Ia berusaha sekuat tenaga untuk tetap tenang meskipun ingin rasanya ia meronta, menamparnya sekuat tenaga dan bertanya apa alasan pria itu selingkuh.
Tapi tidak. Belum saatnya. Sekar memasukkan kemeja terakhir ke dalam koper, lalu menutupnya dengan hati-hati.
“Mas beneran cuma dua hari, kan?” tanyanya pelan.
Raka yang sedang memeriksa ponselnya mengangguk. “Iya, Sayang. Paling lusa udah pulang.”
Sekar mengangguk kecil. Ia menggeser koper itu pelan, lalu duduk di tepi ranjang. Tepat di samping suaminya.
Beberapa detik ia terdiam, seolah ragu.
“Mas …,” panggilnya lagi.
“Hm?”
Sekar menoleh. Tatapannya terlihat biasa saja, bahkan ada sedikit manja di sana—tatapan yang selama ini selalu membuat Raka luluh.
“Beneran aku nggak boleh ikut?”
Raka mengangkat kepala.
Sekar menunduk sedikit, memainkan ujung bajunya seperti anak kecil yang sedang merengek.

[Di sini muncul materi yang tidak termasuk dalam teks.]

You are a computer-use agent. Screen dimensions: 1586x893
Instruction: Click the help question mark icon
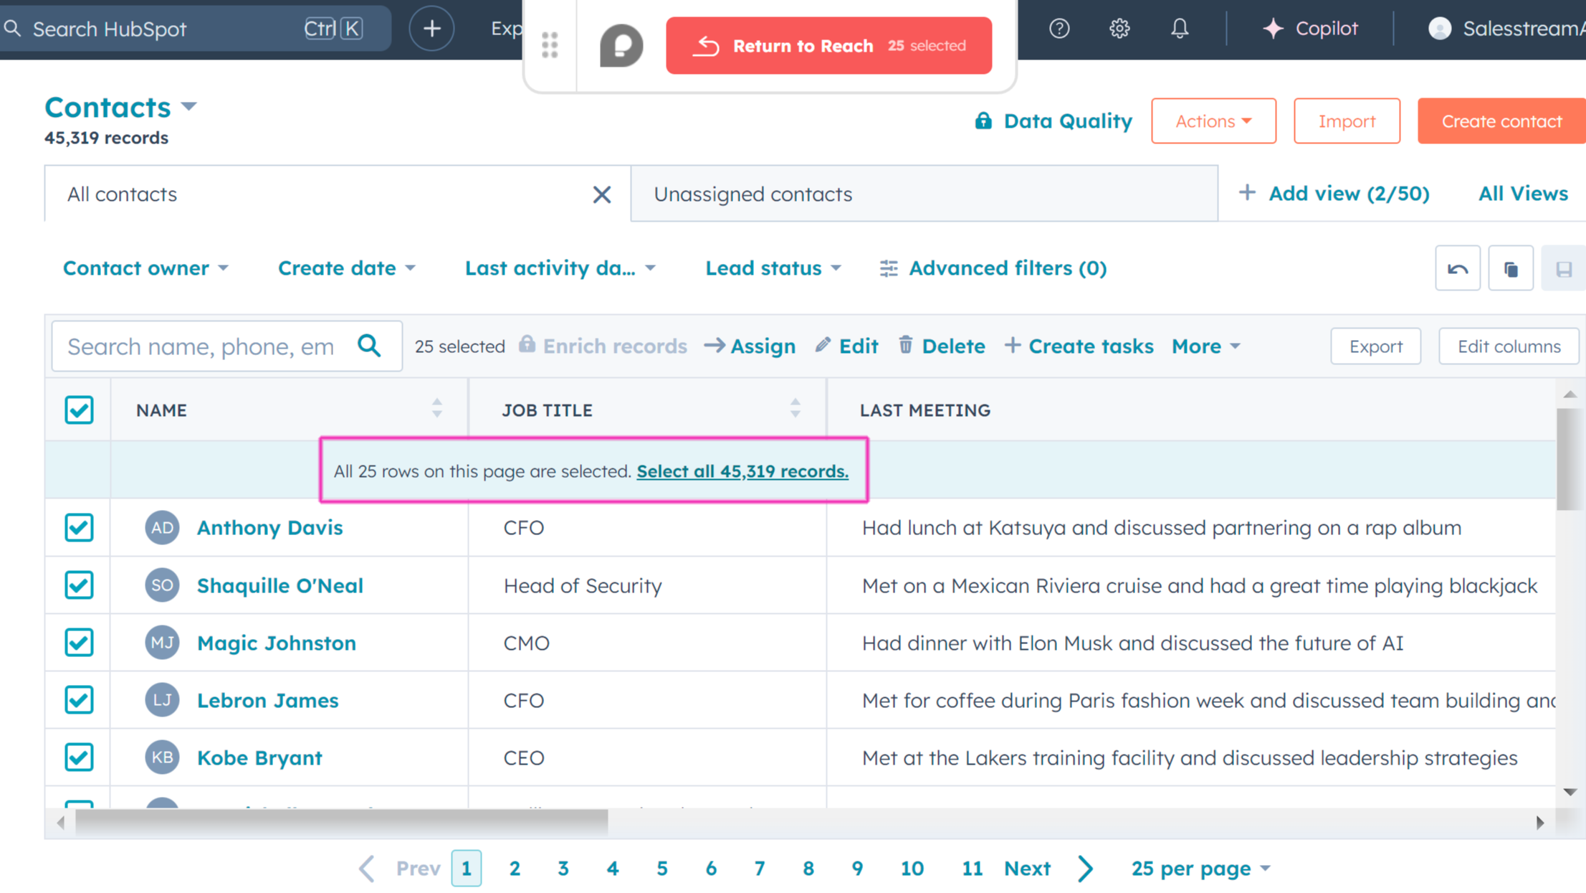(1059, 29)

“Padahal aku maunya ikut, Mas.” Bibirnya sedikit cemberut. “Anak kita juga pengin bareng terus sama Papanya. Istri lagi hamil, bukannya disayang-sayang, malah ditinggal pergi,” gerutunya setengah merajuk.
Raka tertawa kecil. Ia mendekat, lalu mencolek hidung Sekar.
“Kamu ini. Ini, kan, urusan kerjaan, Sayang. Lagian cuma dua hari, kok. Janji, deh, kapan-kapan kalau pas nggak banyak kerjaan, kita jalan-jalan berdua. Kalau sekarang, takutnya kamu malah bosan di sana.“
Sekar pura-pura menghela napas kecewa. Padahal dalam hati ia tersenyum getir.
'Bilang aja kamu mau mesra-mesraan sama gundik itu, kan, Mas?'
“Iya juga, sih,” gumamnya lirih. “Tapi aku lagi pengin dimanjain.”
Kalimat itu membuat Raka tersenyum tipis. Ia meraih bahu Sekar dan menariknya ke dalam pelukan.
“Sabar, ya, Sayang. Mas, kan, kerja buat kamu, buat anak kita. Cuma bentar doang kok”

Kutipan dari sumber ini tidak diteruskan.